Yes, it is just a standalone and simplified sample to reproduce the same problem.

hdsoso
Mar 21, 2014, 9:59 AM
The following thread is related to this subject:

http://forums.ext.net/showthread.php?78-OPEN-HtmlEditor-and-potentially-dangerous-Request-Form-value

Example


<%@ Page Language="C#" ValidateRequest="false" %>

i add this to page tag, but no work.

Daniil
Mar 21, 2014, 10:20 AM
There should this setting in Web.config.

<system.web>
<httpRuntime requestValidationMode="2.0" />
</system.web>

Daniil
Mar 24, 2014, 5:17 AM
Hi @hdsoso,

We are investigating.

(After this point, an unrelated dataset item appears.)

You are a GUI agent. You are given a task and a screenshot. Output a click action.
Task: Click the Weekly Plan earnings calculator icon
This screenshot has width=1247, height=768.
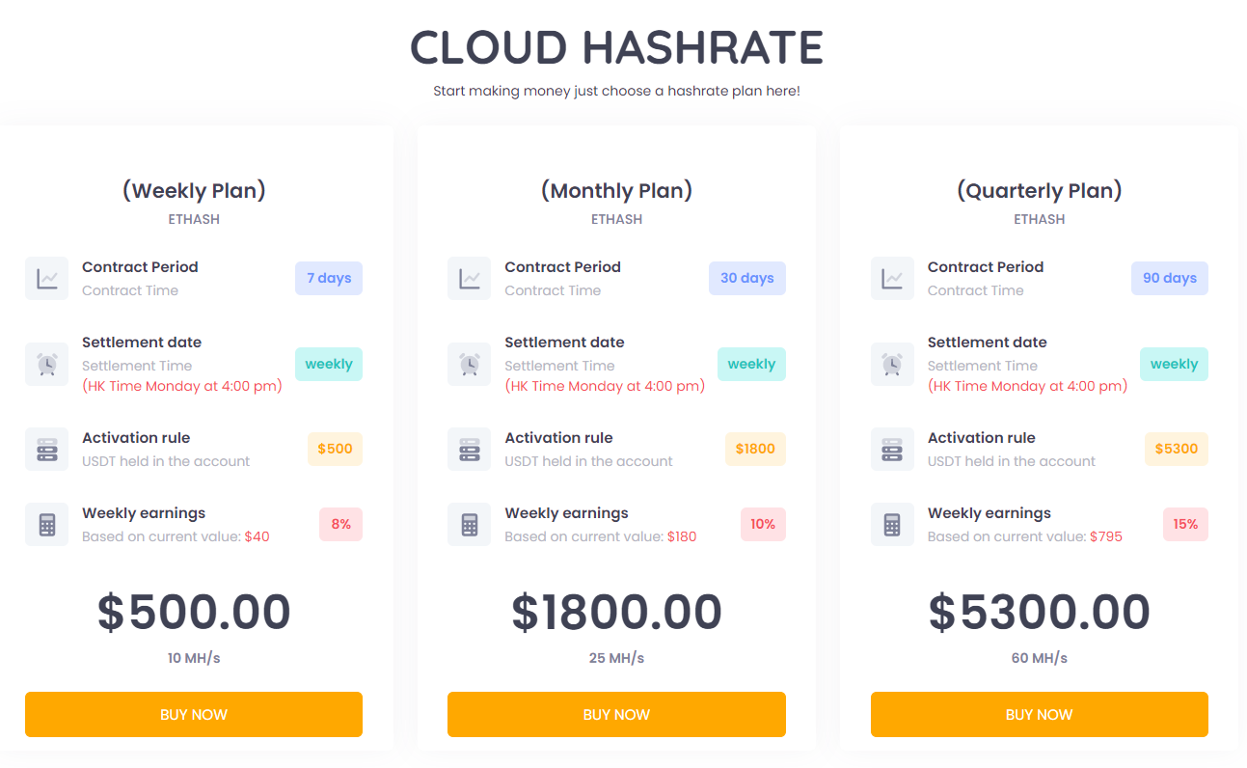point(46,524)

Here is a bit simplified example.

Example

<%@ Page Language="C#" %>

<%@ Register Assembly="Ext.Net" Namespace="Ext.Net" TagPrefix="ext" %>

<script runat="server">
protected void Page_Load(object sender, EventArgs e)
{
if (!X.IsAjaxRequest)
{
this.HtmlEditor1.Text = "<div>Test</div>";
}
}

protected void TestDirectEventHandler(object sender, DirectEventArgs e)
{
X.Msg.Alert("DirectEvent", this.HtmlEditor1.Text).Show();
}
</script>

<!DOCTYPE html>
<html>
<head runat="server">
<title>Ext.NET v2 Example</title>
</head>
<body>
<form runat="server">
<ext:ResourceManager runat="server" />

<ext:HtmlEditor ID="HtmlEditor1" runat="server" />

<ext:Button runat="server" Text="Test" OnDirectClick="TestDirectEventHandler" />
</form>
</body>
</html>


It has been fixed in the revision #5727. It will go to the v2.5.1 release.

macroe
Mar 25, 2014, 7:44 AM
兄弟啊,遇到个发中文标题的人真不容易啊!

Hi, man! Met here to say Chinese people was not easy!

Daniil
Mar 25, 2014, 7:51 AM
Hi @macroe,

Could you, please, translate to English for others?